«VivaTech 2021 se dessine non pas en fonction du Covid, mais pour les 5 années à venir» Julie Ranty, VivaTech

     

    VivaTech 2021, évolution des formats, scénarisation des contenus, présence des GAFA dans le paysage événementiel… On en parle avec Julie Ranty, directrice générale de VivaTech. 

    Meet In : Annulé en 2020 pour cause de Covid, VivaTech se tiendra en format hybride en juin 2021. Un modèle d’avenir pour les événements selon vous ?

    Julie Ranty : Nous sommes en effet convaincus que les événements seront désormais et pour longtemps enrichis d’une expérience digitale. Le digital va nous permettre d’engager les communautés tout au long de l’année, de toucher plus largement nos audiences en France comme à l’international. C’est le sens de l’histoire, mais nous sommes également convaincus que le digital ne remplacera jamais totalement le physique. La force du physique repose notamment sur la qualité des rencontres business que l’on peut nouer et sur leur taux de transformation. Notre KPI doit être clé, qui plus est dans un contexte de relance économique. Le ROI business de VivaTech, qui était déjà au cœur de notre promesse, sera d’autant plus attendu lors de l’édition 2021.

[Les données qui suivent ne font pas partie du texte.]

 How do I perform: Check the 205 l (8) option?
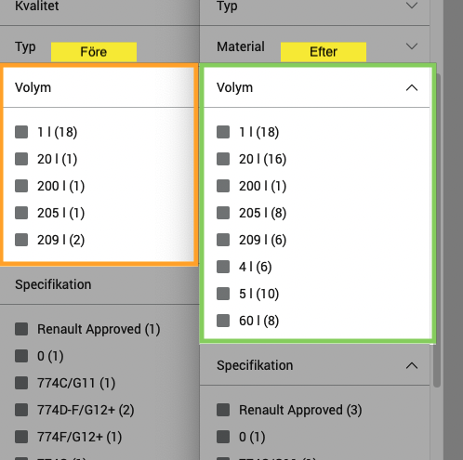pos(223,213)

    « Je pense que le physique relève d’une part de sérendipité, de rencontres qui sont le fruit du hasard (…) »

    Je pense également que le physique relève d’une part de sérendipité, de rencontres qui sont le fruit du hasard mais qui souvent débouchent sur de belles opportunités. L’une de nos forces est de rassembler dans un même lieu des personnes qui jusqu’à présent n’avaient pas l’habitude de cohabiter. Elles y nouent de nouvelles pistes de partenariats grâce à une qualité des échanges. Enfin, dernier pilier de VivaTech, l’opportunité de découvrir des innovations qui est la première motivation de visites. Nous sommes donc convaincus qu’un événement impactant, inspirant et générant du business sera un événement qui marchera sur ses deux jambes, à la fois physique et digitale. Les contours de VivaTech 2021 se dessinent non pas en fonction du Covid, mais pour les 5 années à venir.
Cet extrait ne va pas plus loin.